The subject details for both datasets, comprising of subject ID, sex, age, and participation in which of the datasets, are described in Table 1. The presented study was approved by the Universidade Nova de Lisboa Ethics Committee and conducted in accordance with the Declaration of Helsinki. All participants were asked to sign an informed consent after receiving a thorough explanation of the purpose of the study and the acquisition protocol.

3.2. Sensor Setup

For both datasets, data was acquired using a Xiamoi Redmi Note 9 smartphone that was strapped to the subject’s chest, as shown in Figure 2. This placement follows the sensor placement setup utilized in the PrevOccupAI project [26]. The purpose of this placement is two-fold: (1) it allows for tracking human activities and (2) when the subject is seated the trunk movement can be collected, effectively allowing for characterization of seated postures throughout the work day. Additionally, this placement can also be utilized as a proxy for development of sensorised garments.

The utilized smartphone runs on the Android operating system and was used to acquire tri-axial ACC, GYR, and MAG data, as well as rotation vector (ROT) data. Data collection was carried out using the PrevOccupAI application [27] which allows for acquiring data from the internal smartphone sensors. ACC, GYR, and ROT were acquired at 100 Hz, while MAG was sampled at 50 Hz due to restrictions of Android OS.

3.3. Acquisition Protocol

3.3.1. Model Development Dataset

Following HTA, a total of 15 minutes, 30 minutes, and 20 minutes were acquired for sub-activities that can be associated to sitting, standing, and walking, respectively. Similar sub-activities were grouped together to form five separate sessions. Each session included clearly defined sections in which the subject was instructed to perform a specific sub-activity. At the beginning of each recording session, each subject performed roughly ten jumps for synchronization purposes. To facilitate the segmentation of the sub-activities performed in the same recording, short pauses were introduced in between. These pauses were ten-seconds stops (no movement) for activities associated with walking, and ten-seconds stops with a jump in the middle for activities performed while standing. The described segmentation patterns are shown in Figure 3 for a walking and a standing-related acquisition. The sitting acquisition was performed continuously.

The first session involved subjects walking at their personal slow, medium, and fast paces. The recordings were performed on even and stable grounds. Each walking speed was acquired for five minutes, totaling 15 minutes. The second session comprised of walking up and down the stairs, alternately, for four segments (two stairs up and two stairs down) of one minute and 15 seconds, totaling five minutes. Some subjects, namely P002, P004, and P007, performed eight segments (four stairs up and four stairs down) of around 35 seconds, due to the acquisition taking place at a shorter staircase. The third session included two standing tasks involving a cabinet, each lasting seven minutes and 30 seconds (for a total of 15 minutes). The first task simulated the preparation and drinking of coffee or tea, while during the second task subjects were asked to organize items like folders, papers, boxes, among others, within the cabinet. The fourth recording consisted of standing still and standing while conversing for seven minutes and 30 seconds each, totaling 15 minutes. The standing still task was divided into two segments for the subjects’ comfort. Subjects were instructed to stand as if they were waiting for an elevator, a colleague, or in front of a conference room. Finally, the fifth session comprised of sitting while working on a computer for 15 minutes. Figures depicting each of the described session are presented in appendix Figure A1, Figure A2, and Figure A3.

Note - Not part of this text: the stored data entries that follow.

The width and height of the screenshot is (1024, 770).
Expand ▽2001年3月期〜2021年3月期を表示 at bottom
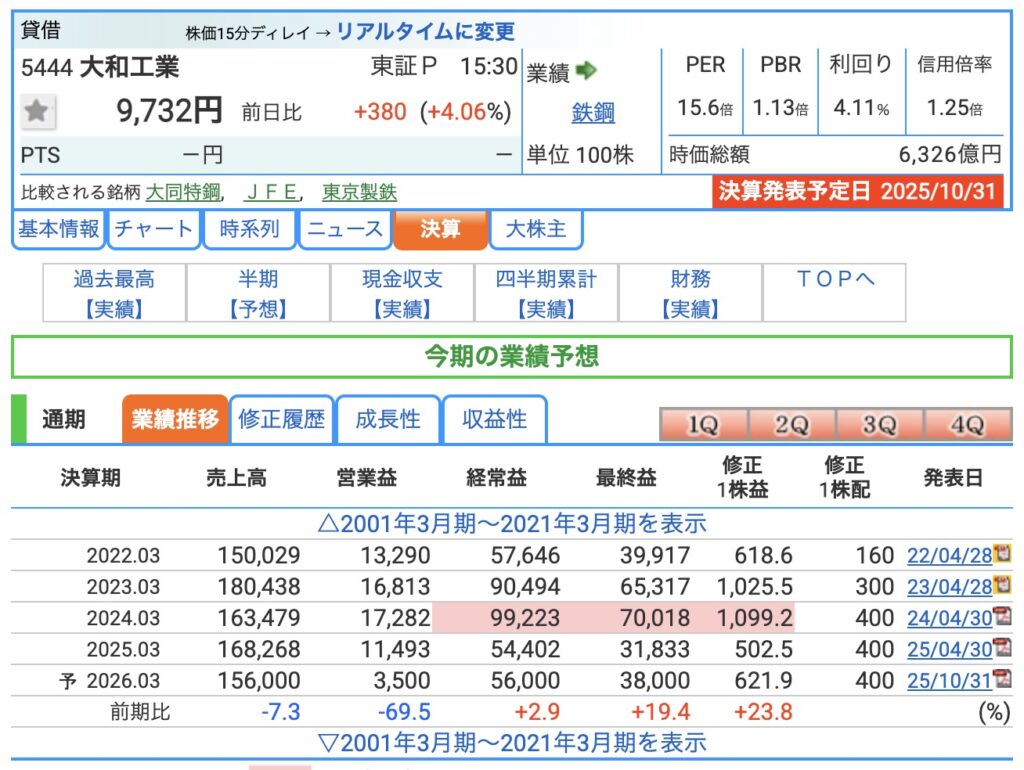coord(511,743)
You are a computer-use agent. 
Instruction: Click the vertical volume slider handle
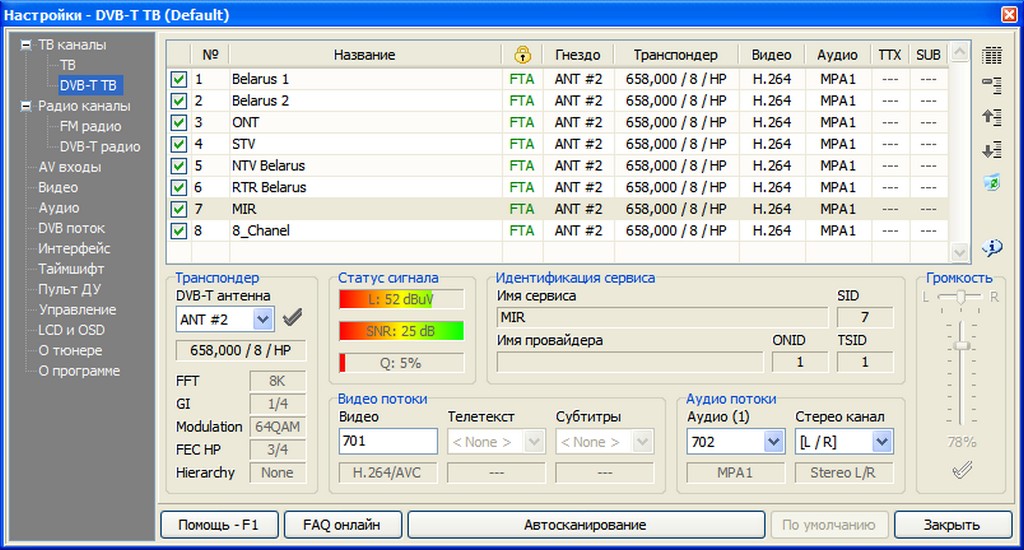tap(962, 345)
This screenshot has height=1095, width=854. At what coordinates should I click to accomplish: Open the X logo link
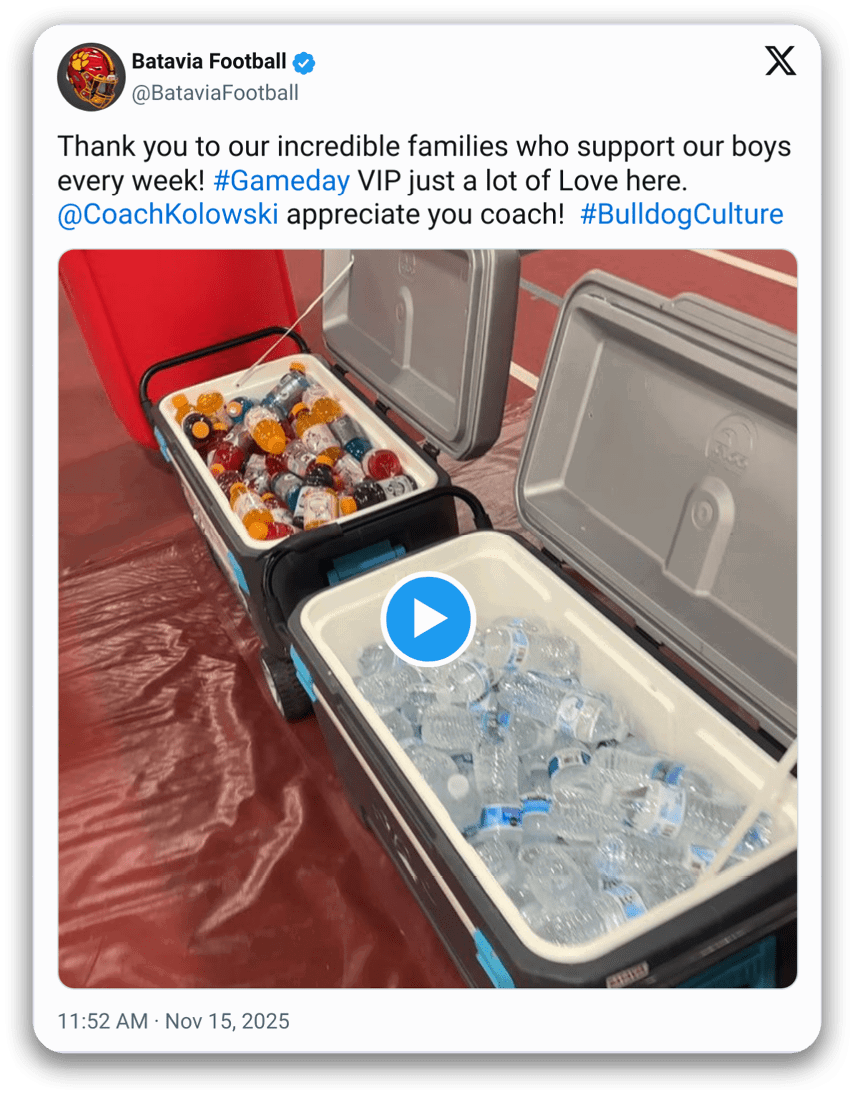[781, 61]
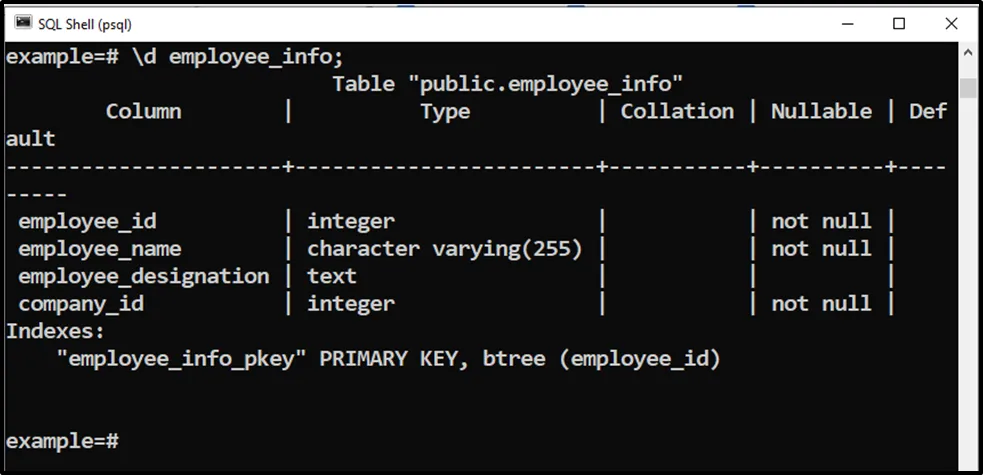Click the vertical scrollbar thumb
Screen dimensions: 983x475
967,88
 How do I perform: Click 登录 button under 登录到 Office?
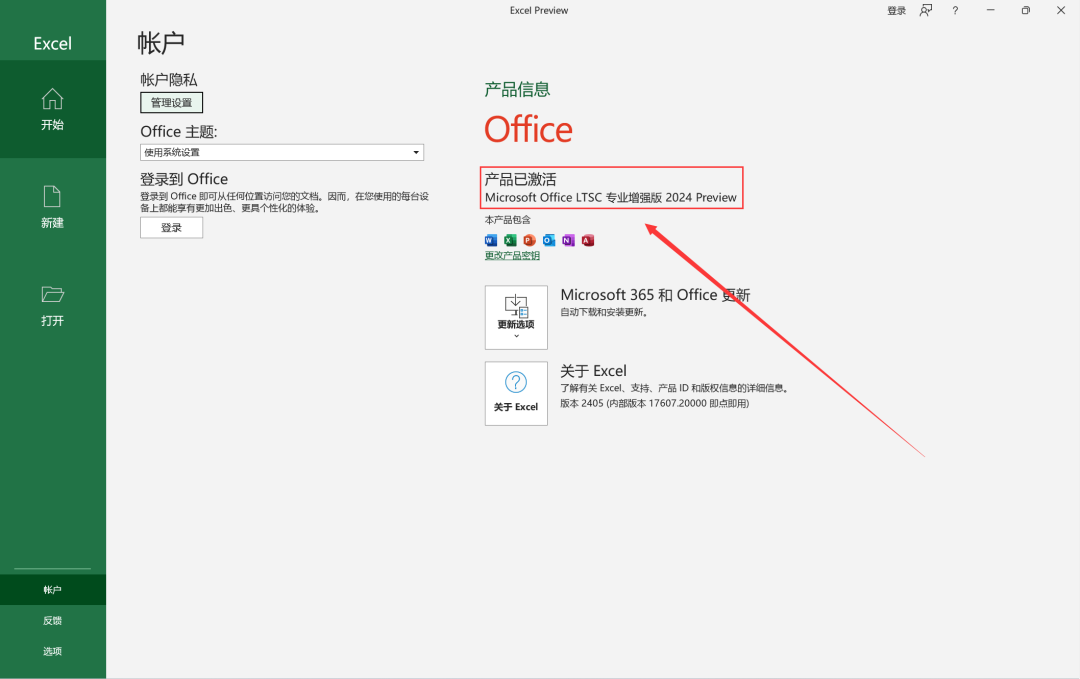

3.3.2. Dataset for Model Evaluation in a Real-World Office Setting

No specific instructions were given to the subjects during the data acquisition for the model evaluation dataset, as the purpose was to acquire data in a real-world office environment. Participants were encouraged to carry out their typical daily work tasks while labeling the three main activities: sitting, standing, and walking.

To facilitate the process of annotating/labeling the performed activities throughout the work day, an android application was implemented, as shown in Figure 4. This application allows for logging the start of an activity. Given that the goal of the proposed models is to classify the main activity (sitting, standing, or walking), regardless of the sub-activity, the application provides three buttons, to indicate which activity is currently being carried out. Once the button has been pressed, the application logs the activity together with the timestamp into a semicolon-separated TXT-file. Additionally the log is also presented in the activity. To provide a high resolution, the timestamp records the hour, minute, second, and millisecond of the button press in the format "HH:MM:SS.ms". Subjects were indicated to press the corresponding activity button once the initiated an activity.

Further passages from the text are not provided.